Exercise:
Count how many lines of the records contain the string "accomplish", matching case exactly, and give only that number.

[Word and element pointing entries]
--------

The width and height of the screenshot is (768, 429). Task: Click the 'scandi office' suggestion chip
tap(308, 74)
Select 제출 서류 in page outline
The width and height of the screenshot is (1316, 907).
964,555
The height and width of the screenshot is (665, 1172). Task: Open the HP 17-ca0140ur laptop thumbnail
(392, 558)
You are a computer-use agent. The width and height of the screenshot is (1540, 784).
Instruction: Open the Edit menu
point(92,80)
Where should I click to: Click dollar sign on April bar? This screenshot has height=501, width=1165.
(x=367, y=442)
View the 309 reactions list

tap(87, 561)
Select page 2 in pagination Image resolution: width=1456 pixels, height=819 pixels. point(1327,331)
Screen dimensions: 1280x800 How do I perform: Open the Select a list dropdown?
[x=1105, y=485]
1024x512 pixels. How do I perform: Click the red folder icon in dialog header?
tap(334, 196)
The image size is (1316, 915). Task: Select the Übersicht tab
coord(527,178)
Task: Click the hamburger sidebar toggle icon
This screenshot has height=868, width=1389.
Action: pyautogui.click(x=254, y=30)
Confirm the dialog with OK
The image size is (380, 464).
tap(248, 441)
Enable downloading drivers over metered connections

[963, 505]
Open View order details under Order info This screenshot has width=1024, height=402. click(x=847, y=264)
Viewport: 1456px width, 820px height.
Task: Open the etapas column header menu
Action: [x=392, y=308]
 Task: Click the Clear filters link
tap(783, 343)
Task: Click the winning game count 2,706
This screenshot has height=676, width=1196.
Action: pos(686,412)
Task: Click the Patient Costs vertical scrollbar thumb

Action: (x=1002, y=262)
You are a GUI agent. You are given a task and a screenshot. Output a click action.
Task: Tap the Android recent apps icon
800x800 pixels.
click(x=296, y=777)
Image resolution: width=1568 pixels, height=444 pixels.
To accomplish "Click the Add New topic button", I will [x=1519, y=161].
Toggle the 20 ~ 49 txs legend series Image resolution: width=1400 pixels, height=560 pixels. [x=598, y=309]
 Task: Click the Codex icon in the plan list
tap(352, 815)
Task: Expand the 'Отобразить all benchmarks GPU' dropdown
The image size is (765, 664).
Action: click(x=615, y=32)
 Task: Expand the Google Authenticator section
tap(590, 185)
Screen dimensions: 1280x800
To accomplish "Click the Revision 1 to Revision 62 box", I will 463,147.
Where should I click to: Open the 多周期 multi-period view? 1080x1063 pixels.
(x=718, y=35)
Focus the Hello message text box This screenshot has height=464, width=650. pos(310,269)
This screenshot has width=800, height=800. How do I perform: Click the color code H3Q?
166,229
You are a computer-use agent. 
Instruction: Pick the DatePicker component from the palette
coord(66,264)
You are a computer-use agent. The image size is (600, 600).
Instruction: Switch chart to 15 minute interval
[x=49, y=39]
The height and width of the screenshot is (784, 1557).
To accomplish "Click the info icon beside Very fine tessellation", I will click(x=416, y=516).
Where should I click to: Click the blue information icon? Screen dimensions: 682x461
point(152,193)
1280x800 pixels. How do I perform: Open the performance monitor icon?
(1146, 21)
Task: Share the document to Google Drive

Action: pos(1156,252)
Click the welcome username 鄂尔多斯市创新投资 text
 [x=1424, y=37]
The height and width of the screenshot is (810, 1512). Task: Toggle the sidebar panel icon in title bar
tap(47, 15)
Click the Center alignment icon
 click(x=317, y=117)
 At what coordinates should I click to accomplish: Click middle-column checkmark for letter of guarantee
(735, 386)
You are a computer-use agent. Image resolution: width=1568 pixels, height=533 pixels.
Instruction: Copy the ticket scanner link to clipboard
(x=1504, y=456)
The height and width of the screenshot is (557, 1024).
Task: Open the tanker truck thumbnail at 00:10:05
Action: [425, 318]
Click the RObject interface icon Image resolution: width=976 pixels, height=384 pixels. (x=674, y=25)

--------

Solution for this problem:
4